Una lettera d’addio bella corposa nella quale i nostri provano a infilare un po’ tutti gli ingredienti tipici del loro robusto sludge; peccato solo che la voglia di stupire non corrisponda a un risultato degno delle aspettative dei nostri cinque simpatici amici. Ci ritroviamo così per le mani un polpettone metal davvero difficile da digerire; esattamente il contrario di ciò che probabilmente i Lord avrebbero voluto, ovvero il sigillo definitivo su una carriera votata alla ricerca costante di un suono tanto pesante quanto dinamico ed estremamente contaminato.

Il desiderio di mettere in mostra le innumerevoli influenze che lo hanno forgiato si rivela quindi un’arma a doppio taglio. I brani sono eccessivamente lunghi e confusionari, farciti di trovate a effetto e cambi di marcia che invece di sorprendere, il più delle volte, annoiano: i dieci minuti dell’epica Le Fleur Du Cobalt, a metà strada tra Down e Tool, vengono rovinati da un ritornello pomposo e inutilmente drammatico.
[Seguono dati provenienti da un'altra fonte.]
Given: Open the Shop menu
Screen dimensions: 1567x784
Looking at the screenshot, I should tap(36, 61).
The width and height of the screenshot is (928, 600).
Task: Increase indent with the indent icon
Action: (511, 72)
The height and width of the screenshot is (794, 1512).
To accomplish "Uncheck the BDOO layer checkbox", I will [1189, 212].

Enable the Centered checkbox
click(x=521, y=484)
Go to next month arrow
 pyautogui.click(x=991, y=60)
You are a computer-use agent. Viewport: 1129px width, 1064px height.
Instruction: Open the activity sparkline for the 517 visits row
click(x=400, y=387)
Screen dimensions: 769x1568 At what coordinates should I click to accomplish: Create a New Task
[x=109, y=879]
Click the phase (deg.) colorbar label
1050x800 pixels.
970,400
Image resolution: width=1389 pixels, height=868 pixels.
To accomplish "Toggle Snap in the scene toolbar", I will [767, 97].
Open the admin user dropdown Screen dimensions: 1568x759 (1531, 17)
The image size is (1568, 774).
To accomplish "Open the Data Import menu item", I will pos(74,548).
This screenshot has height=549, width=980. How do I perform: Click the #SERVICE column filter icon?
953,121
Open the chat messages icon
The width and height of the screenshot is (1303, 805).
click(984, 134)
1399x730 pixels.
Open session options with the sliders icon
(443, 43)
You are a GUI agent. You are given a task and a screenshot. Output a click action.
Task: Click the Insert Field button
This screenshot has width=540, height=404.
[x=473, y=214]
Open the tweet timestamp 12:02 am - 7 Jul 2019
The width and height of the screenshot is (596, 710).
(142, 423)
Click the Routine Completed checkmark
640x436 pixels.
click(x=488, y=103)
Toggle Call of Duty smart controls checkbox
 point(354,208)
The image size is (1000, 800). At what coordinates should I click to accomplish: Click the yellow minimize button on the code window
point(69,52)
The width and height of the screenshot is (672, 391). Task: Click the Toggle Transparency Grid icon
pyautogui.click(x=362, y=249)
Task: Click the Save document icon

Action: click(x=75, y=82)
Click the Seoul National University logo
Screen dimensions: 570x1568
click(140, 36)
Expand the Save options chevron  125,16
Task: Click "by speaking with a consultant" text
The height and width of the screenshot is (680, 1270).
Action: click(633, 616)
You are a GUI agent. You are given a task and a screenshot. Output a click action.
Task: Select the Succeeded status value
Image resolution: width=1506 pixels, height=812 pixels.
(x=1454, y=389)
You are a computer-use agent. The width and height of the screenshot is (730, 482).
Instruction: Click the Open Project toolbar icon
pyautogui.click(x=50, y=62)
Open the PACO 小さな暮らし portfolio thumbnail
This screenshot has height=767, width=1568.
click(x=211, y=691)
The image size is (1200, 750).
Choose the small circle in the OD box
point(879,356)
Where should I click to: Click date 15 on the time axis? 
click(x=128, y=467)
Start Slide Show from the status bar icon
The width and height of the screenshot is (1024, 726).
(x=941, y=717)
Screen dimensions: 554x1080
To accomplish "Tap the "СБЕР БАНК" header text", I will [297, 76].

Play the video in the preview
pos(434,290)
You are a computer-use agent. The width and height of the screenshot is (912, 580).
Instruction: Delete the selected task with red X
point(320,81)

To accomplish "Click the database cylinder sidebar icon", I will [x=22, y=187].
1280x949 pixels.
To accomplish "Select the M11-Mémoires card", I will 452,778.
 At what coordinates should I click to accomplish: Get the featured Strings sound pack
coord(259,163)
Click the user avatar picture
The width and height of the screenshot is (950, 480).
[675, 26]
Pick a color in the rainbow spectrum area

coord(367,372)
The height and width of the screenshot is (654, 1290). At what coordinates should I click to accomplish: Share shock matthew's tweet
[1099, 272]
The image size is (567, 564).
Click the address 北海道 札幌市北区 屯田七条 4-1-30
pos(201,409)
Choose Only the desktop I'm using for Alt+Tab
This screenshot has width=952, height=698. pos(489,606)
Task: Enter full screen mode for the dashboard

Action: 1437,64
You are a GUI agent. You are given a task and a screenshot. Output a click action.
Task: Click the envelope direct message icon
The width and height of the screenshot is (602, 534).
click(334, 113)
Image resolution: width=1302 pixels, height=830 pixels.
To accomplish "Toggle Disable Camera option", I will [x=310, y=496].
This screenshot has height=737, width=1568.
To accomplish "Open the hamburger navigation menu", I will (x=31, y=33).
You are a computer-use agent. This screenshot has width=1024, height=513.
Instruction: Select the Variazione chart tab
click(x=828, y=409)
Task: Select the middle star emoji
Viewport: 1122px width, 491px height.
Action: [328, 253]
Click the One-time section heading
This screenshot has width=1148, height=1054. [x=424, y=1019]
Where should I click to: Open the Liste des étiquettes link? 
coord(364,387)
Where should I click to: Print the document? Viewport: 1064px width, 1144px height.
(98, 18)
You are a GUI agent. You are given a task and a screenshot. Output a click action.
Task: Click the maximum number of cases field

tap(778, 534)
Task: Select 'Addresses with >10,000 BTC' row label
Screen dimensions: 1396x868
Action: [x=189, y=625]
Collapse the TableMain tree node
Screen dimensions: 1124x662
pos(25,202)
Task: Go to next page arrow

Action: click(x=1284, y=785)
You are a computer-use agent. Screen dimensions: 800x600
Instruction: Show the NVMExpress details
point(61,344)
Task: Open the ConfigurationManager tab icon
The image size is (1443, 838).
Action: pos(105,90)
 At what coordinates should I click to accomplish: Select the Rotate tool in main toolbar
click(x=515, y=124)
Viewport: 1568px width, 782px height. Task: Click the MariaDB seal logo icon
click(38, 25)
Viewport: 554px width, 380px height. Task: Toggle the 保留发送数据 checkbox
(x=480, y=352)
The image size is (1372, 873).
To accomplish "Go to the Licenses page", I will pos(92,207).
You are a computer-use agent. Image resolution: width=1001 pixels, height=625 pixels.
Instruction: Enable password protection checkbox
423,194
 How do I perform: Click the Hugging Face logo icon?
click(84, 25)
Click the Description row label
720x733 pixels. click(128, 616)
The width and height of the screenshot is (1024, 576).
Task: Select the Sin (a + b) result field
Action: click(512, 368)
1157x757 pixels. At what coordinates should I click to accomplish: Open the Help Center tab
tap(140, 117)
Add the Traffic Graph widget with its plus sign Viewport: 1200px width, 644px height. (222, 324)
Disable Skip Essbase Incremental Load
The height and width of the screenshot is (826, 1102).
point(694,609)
Gli sprazzi di melodia che colorano la “panteresca” No Sunrise On The Third (bellissimo il riffone melmoso in chiusura) e l’energica Whispering Snakes invece funzionano a meraviglia: il cantante Steven Kerchner evita di strafare e ci regala due belle prove del suo talento dietro il microfono. Altrove preferisce esagerare o riempire troppo gli spazi, rubando così la scena agli sfortunati compagni che lavorano duro per dare una qualche forma di senso all’opera: che motivo c’era di riempire di schiamazzi e urla disperate la coda della già citata Le Fleur Du Cobalt? Un pugno nello stomaco ricco di richiami al death come Nature Knows No Kings non avrebbe funzionato meglio se lasciato strumentale?

Inutile chiederselo ormai. Non ci resta che salutare e ringraziare i Lord per quanto fatto in passato; meglio ricordarseli fermi all’EP “Blacklisted”, quando ancora non scrivevano capolavori di pretenziosità sul genere di This Lonesome Linger: dodici interminabili minuti per una ballata acustica che unisce folk, southern rock e opera lirica (!) in maniera tutt’altro che memorabile.